Support Questions

Find answers, ask questions, and share your expertise

How to run spark-submit in virtualenv for pyspark?

avatar
Expert Contributor

Is there a way to run spark-submit (spark v2.3.2 from HDP 3.1.0) while in a virtualenv? Have situation where have python file that uses python3 (and some specific libs) in a virtualenv (to isolate lib versions from rest of system). I would like to run this file with /bin/spark-submit, but attempting to do so I get...

[me@myserver tests]$ source ../venv/bin/activate; /bin/spark-submit sparksubmit.test.py 
  File "/bin/hdp-select", line 255    print "ERROR: Invalid package - " + name
                                    ^
SyntaxError: Missing parentheses in call to 'print'. Did you mean print("ERROR: Invalid package - " + name)?ls: cannot access /usr/hdp//hadoop/lib: No such file or directoryException in thread "main" java.lang.IllegalStateException: hdp.version is not set while running Spark under HDP, please set through HDP_VERSION in spark-env.sh or add a java-opts file in conf with -Dhdp.version=xxx
    at org.apache.spark.launcher.Main.main(Main.java:118)

# also tried...
(venv) [me@myserver tests]$ export HADOOP_CONF_DIR=/etc/hadoop/conf; spark-submit --master yarn --deploy-mode cluster sparksubmit.test.py 19/12/12 13:50:20 WARN util.NativeCodeLoader: Unable to load native-hadoop library for your platform... using builtin-java classes where applicable19/12/12 13:50:20 WARN shortcircuit.DomainSocketFactory: The short-circuit local reads feature cannot be used because libhadoop cannot be loaded.
Exception in thread "main" java.lang.NoClassDefFoundError: com/sun/jersey/api/client/config/ClientConfig    at org.apache.hadoop.yarn.client.api.TimelineClient.createTimelineClient(TimelineClient.java:55)
    ....    at org.apache.spark.deploy.SparkSubmit.main(SparkSubmit.scala)
Caused by: java.lang.ClassNotFoundException: com.sun.jersey.api.client.config.ClientConfig

Not sure what to make of this or how to proceed further and did not totally understand the error message after googling it.
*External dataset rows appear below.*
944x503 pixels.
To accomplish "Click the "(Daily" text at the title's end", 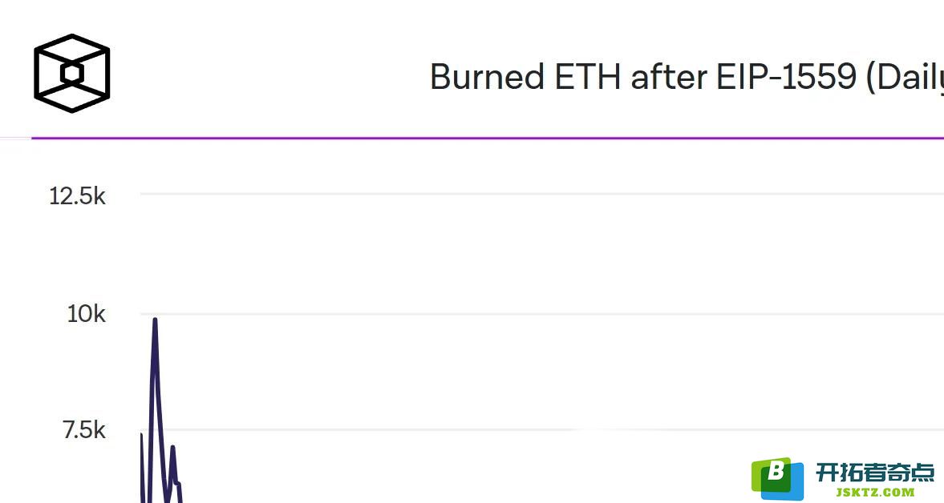I will [904, 78].
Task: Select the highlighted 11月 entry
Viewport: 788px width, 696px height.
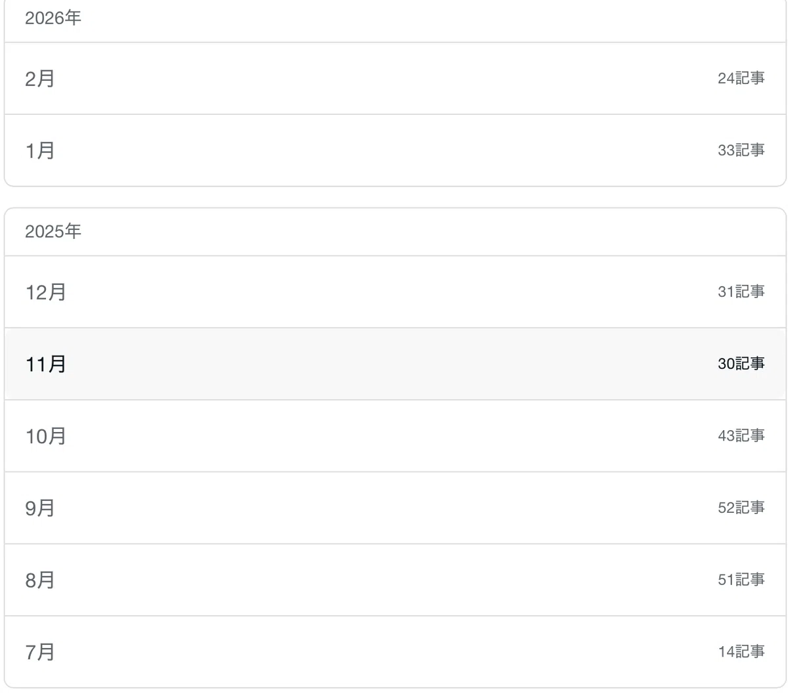Action: coord(395,364)
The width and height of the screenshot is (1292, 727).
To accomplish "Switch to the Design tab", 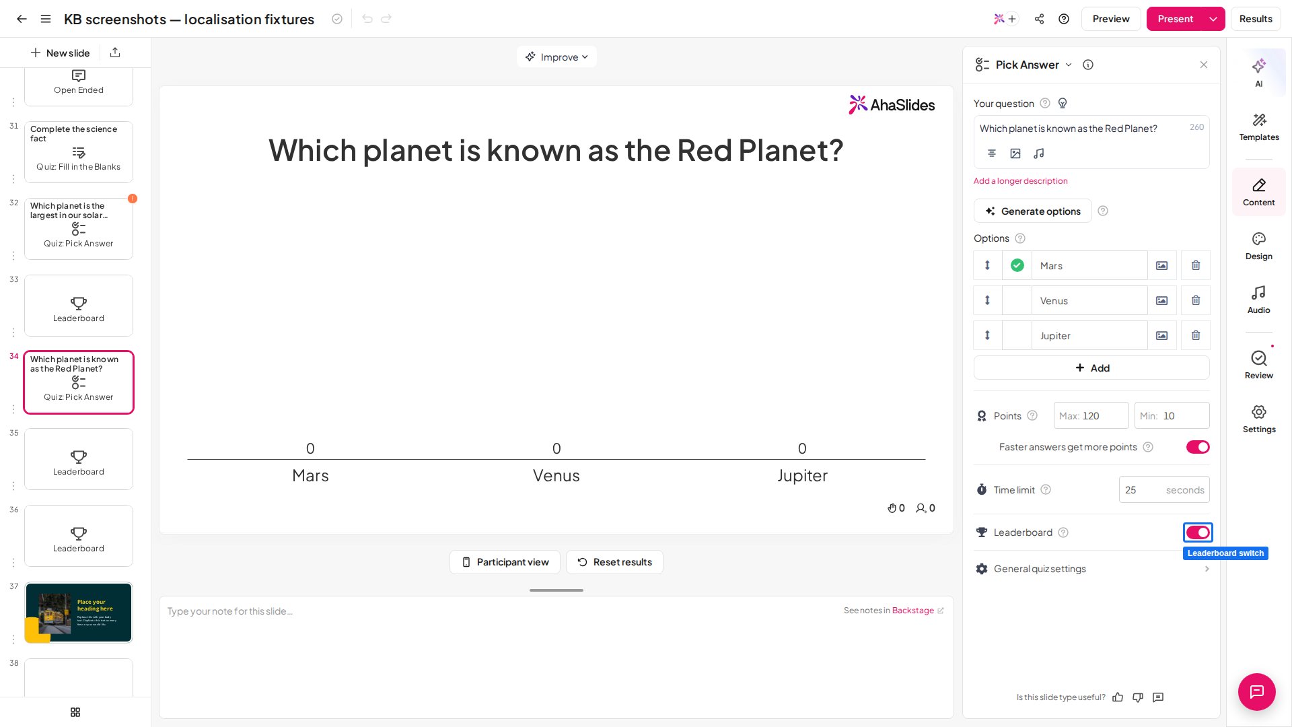I will coord(1258,246).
Anyone with more experience have any further debugging tips for this or fixes?

1 ACCEPTED SOLUTION

avatar
Expert Contributor

@jsensharma 

1. Need to use python3 and would like to continue to do so in the future considering that python2 will stop being maintained in 2020 (I would think others would have a similar desire as well) and am currently adding the option

export PYSPARK_PYTHON=/path/to/my/virtualenv/bin/python; spark-submit sparksubmit.test.py

 as a workaround (else, this may be helpful: https://stackoverflow.com/a/51508990/8236733 or using the --pyfiles option).

 

2. IDK where that path reference is coming from since "../venv/bin/activate" is just activating a virtualenv and "sparksubmit.test.py" code is just

 

 

 

 

from os import environ
import time
import pprint
import platform

pp = pprint.PrettyPrinter(indent=4)

sparkSession = SparkSession.builder.appName("TEST").getOrCreate()
sparkSession._jsc.sc().setLogLevel("WARN")

print(platform.python_version())

def testfunc(num: int) -> str:
    return "type annotations look ok"
print(testfunc(1))

print("\n\nYou are using %d nodes in this session\n\n" % sparkSession._jsc.sc().getExecutorMemoryStatus().keySet().size())

pp.pprint(sparkSession.sparkContext._conf.getAll())

 

 

 

 

but that blank space in "/usr/hdp//hadoop/lib" is interesting to see, especially since I use 

 

 

 

 

export HADOOP_CONF_DIR=/etc/hadoop/conf

 

 

 

 

for the HADOOP_CONF_DIR in the terminal when trying to run the command. Furthermore, looking at my (client node) FS, I don't even see that path...

 

 

[airflow@airflowetl tests]$ ls -lha /usr/hdp/current/hadoop-
hadoop-client/                  hadoop-httpfs
hadoop-hdfs-client/             hadoop-mapreduce-client/
hadoop-hdfs-datanode/           hadoop-mapreduce-historyserver/
hadoop-hdfs-journalnode/        hadoop-yarn-client/
hadoop-hdfs-namenode/           hadoop-yarn-nodemanager/
hadoop-hdfs-nfs3/               hadoop-yarn-registrydns/
hadoop-hdfs-portmap/            hadoop-yarn-resourcemanager/
hadoop-hdfs-secondarynamenode/  hadoop-yarn-timelinereader/
hadoop-hdfs-zkfc/               hadoop-yarn-timelineserver/
[airflow@airflowetl tests]$ ls -lha /usr/hdp/current/hadoop
ls: cannot access /usr/hdp/current/hadoop: No such file or directory

 

 

(note I am using HDP v3.1.0)

View solution in original post

4 REPLIES 4

avatar
Master Mentor

@rvillanueva 

There seems to be couple of issues:


Issue-1. The other issue seems to be related to Python3. Because Python3 does not support print statements without parentheses. Thats why you are getting this error:

File "/bin/hdp-select", line 255 print "ERROR: Invalid package - " + name
^
SyntaxError: Missing parentheses in call to 'print'. Did you mean print("ERROR: Invalid package - " + name)?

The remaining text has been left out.